Dataset records:
********

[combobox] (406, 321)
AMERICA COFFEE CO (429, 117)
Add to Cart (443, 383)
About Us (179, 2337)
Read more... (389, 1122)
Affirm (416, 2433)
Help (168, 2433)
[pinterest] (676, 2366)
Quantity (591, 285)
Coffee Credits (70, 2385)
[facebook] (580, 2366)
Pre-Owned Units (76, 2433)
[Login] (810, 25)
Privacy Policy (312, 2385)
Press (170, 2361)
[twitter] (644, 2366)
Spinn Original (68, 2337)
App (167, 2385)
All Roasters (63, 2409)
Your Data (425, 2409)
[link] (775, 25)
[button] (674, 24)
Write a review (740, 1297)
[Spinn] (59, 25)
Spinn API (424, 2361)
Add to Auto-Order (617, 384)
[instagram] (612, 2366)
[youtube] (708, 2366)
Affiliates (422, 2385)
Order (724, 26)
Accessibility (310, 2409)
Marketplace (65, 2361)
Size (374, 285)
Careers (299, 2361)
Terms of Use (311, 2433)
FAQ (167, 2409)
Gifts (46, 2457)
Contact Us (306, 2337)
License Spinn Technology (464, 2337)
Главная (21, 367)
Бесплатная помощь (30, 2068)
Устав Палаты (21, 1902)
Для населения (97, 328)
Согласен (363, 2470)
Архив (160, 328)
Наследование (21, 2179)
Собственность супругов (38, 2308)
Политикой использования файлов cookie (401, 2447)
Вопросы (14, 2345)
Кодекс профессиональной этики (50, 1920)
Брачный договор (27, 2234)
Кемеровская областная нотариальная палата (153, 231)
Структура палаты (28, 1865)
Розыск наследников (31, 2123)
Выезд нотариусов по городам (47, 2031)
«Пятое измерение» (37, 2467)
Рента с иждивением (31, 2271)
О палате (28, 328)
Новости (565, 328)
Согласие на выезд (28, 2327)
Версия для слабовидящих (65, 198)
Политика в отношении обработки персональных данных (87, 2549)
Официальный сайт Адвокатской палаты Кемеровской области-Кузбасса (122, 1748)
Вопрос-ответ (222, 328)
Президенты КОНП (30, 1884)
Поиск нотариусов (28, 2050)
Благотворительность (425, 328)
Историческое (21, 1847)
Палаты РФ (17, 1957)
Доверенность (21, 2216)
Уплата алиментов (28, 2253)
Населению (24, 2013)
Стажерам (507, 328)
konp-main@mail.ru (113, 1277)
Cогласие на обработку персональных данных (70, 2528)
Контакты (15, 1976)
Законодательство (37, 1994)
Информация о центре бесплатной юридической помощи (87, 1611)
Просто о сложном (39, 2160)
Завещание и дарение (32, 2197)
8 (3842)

********

*What the exercise asks*
Nothing in the entries above may be left out; retype them all exactly.

*Completed task*
[combobox] (406, 321)
AMERICA COFFEE CO (429, 117)
Add to Cart (443, 383)
About Us (179, 2337)
Read more... (389, 1122)
Affirm (416, 2433)
Help (168, 2433)
[pinterest] (676, 2366)
Quantity (591, 285)
Coffee Credits (70, 2385)
[facebook] (580, 2366)
Pre-Owned Units (76, 2433)
[Login] (810, 25)
Privacy Policy (312, 2385)
Press (170, 2361)
[twitter] (644, 2366)
Spinn Original (68, 2337)
App (167, 2385)
All Roasters (63, 2409)
Your Data (425, 2409)
[link] (775, 25)
[button] (674, 24)
Write a review (740, 1297)
[Spinn] (59, 25)
Spinn API (424, 2361)
Add to Auto-Order (617, 384)
[instagram] (612, 2366)
[youtube] (708, 2366)
Affiliates (422, 2385)
Order (724, 26)
Accessibility (310, 2409)
Marketplace (65, 2361)
Size (374, 285)
Careers (299, 2361)
Terms of Use (311, 2433)
FAQ (167, 2409)
Gifts (46, 2457)
Contact Us (306, 2337)
License Spinn Technology (464, 2337)
Главная (21, 367)
Бесплатная помощь (30, 2068)
Устав Палаты (21, 1902)
Для населения (97, 328)
Согласен (363, 2470)
Архив (160, 328)
Наследование (21, 2179)
Собственность супругов (38, 2308)
Политикой использования файлов cookie (401, 2447)
Вопросы (14, 2345)
Кодекс профессиональной этики (50, 1920)
Брачный договор (27, 2234)
Кемеровская областная нотариальная палата (153, 231)
Структура палаты (28, 1865)
Розыск наследников (31, 2123)
Выезд нотариусов по городам (47, 2031)
«Пятое измерение» (37, 2467)
Рента с иждивением (31, 2271)
О палате (28, 328)
Новости (565, 328)
Согласие на выезд (28, 2327)
Версия для слабовидящих (65, 198)
Политика в отношении обработки персональных данных (87, 2549)
Официальный сайт Адвокатской палаты Кемеровской области-Кузбасса (122, 1748)
Вопрос-ответ (222, 328)
Президенты КОНП (30, 1884)
Поиск нотариусов (28, 2050)
Благотворительность (425, 328)
Историческое (21, 1847)
Палаты РФ (17, 1957)
Доверенность (21, 2216)
Уплата алиментов (28, 2253)
Населению (24, 2013)
Стажерам (507, 328)
konp-main@mail.ru (113, 1277)
Cогласие на обработку персональных данных (70, 2528)
Контакты (15, 1976)
Законодательство (37, 1994)
Информация о центре бесплатной юридической помощи (87, 1611)
Просто о сложном (39, 2160)
Завещание и дарение (32, 2197)
8 (3842)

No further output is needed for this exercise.